Central bank policymakers and other global authorities are exaggerating the financial risks of climate change, said a senior HSBC banker in charge of sustainable investments. The bank said his views did not reflect those of HSBC as a whole. Stuart Kirk, HSBC’s head of responsible investing, wrote on a slide accompanying his presentation at a conference in London that unsubstantiated, shrill, partisan, self-serving, apocalyptic warnings are always wrong.
Kirk said that such warnings meant his team and HSBC in general are spending a disproportionate amount of time dealing with climate risk, as opposed to other challenges. He told in a conference that they have got inflation coming down the pipes and I’m being told to spend time and time again looking at something that’s going to happen in 20 or 30 years.

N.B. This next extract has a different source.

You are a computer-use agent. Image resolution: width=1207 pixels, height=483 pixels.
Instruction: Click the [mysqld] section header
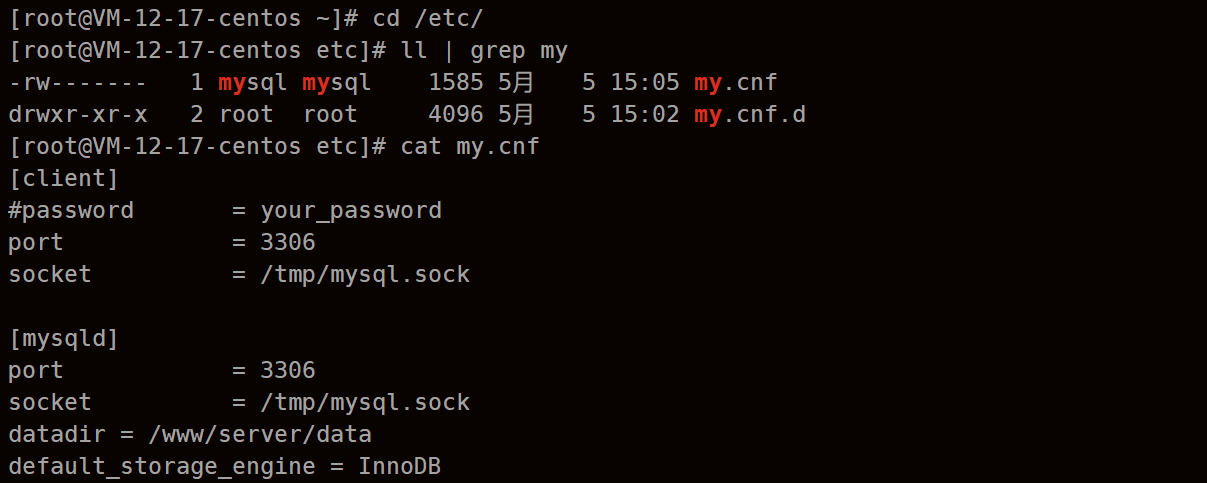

Moreau stated that HSBC regards climate change as one of the most serious emergencies facing the planet. HSBC Asset Management oversees some $640 billion in assets, according to the company website. Kirk’s comments drew criticism from activist groups that have campaigned for HSBC and other financial firms to reduce their funding of the fossil fuels industry and toughen their climate pledges.
Jeanne Martin, campaign manager at responsible investment NGO Share Action, tweeted that this should raise red flags to any clients of HSBC that care about net-zero. Beau O’Sullivan, senior campaigner on the Bank on their Future campaign, called the comments regressive and grossly flawed, adding climate change posed a material risk to financial assets.